Outro prêmio de grande importância, a direção de cena, dada a André Heller-Lopes, foi acompanhado de discurso em tom político. “Esta ópera foi importante por provar que é possível realizar parcerias com teatros de óperas brasileiros”. Além desse prêmio, Andrea Chénier ganhou nas categorias regente de ópera (Luiz Fernando Malheiro), cantora solista (Edna D’Oliveira) e iluminação (Fábio Retti).
O trabalho que levou o maestro Roberto Tibiriçá a alcançar tamanha repercussão à frente da Orquestra Sinfônica de Minas Gerais começou a ser desenvolvido em 2010. Desde então, a orquestra ampliou o alcance de seu programa de concertos, investiu na qualidade da agenda e conquistou novas plateias.

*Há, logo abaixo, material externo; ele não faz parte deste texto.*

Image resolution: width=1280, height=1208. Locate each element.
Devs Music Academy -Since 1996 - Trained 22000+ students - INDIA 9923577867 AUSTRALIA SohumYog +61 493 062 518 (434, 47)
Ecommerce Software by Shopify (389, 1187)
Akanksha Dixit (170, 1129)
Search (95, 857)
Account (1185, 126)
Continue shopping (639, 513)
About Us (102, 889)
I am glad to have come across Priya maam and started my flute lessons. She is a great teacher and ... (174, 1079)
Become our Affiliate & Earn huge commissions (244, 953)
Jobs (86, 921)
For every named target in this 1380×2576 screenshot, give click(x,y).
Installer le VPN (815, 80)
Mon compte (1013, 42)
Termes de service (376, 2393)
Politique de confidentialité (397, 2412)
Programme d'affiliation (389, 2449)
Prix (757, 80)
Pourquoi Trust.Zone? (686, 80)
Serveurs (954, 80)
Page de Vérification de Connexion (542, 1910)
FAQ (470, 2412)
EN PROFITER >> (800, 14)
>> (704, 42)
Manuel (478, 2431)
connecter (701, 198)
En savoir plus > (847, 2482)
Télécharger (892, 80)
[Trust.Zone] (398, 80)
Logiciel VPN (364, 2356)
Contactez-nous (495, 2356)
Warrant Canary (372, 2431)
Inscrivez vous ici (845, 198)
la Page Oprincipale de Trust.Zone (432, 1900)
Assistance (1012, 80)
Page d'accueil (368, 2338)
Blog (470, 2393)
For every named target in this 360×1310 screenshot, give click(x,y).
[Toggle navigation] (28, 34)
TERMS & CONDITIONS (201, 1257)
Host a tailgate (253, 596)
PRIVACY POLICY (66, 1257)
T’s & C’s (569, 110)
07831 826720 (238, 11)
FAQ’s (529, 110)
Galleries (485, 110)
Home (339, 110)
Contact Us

O maestro também trouxe novidades: a Série Sinfônica Pop, que propõe diálogos artísticos entre artistas consagrados da MPB e a Orquestra Sinfônica de Minas Gerais. Nos próximos dias 19 e 20 deste mês, será a vez da cantora Zizi Possi participar desse projeto junto da OSMG, no Grande Teatro do Palácio das Artes, às 20h30.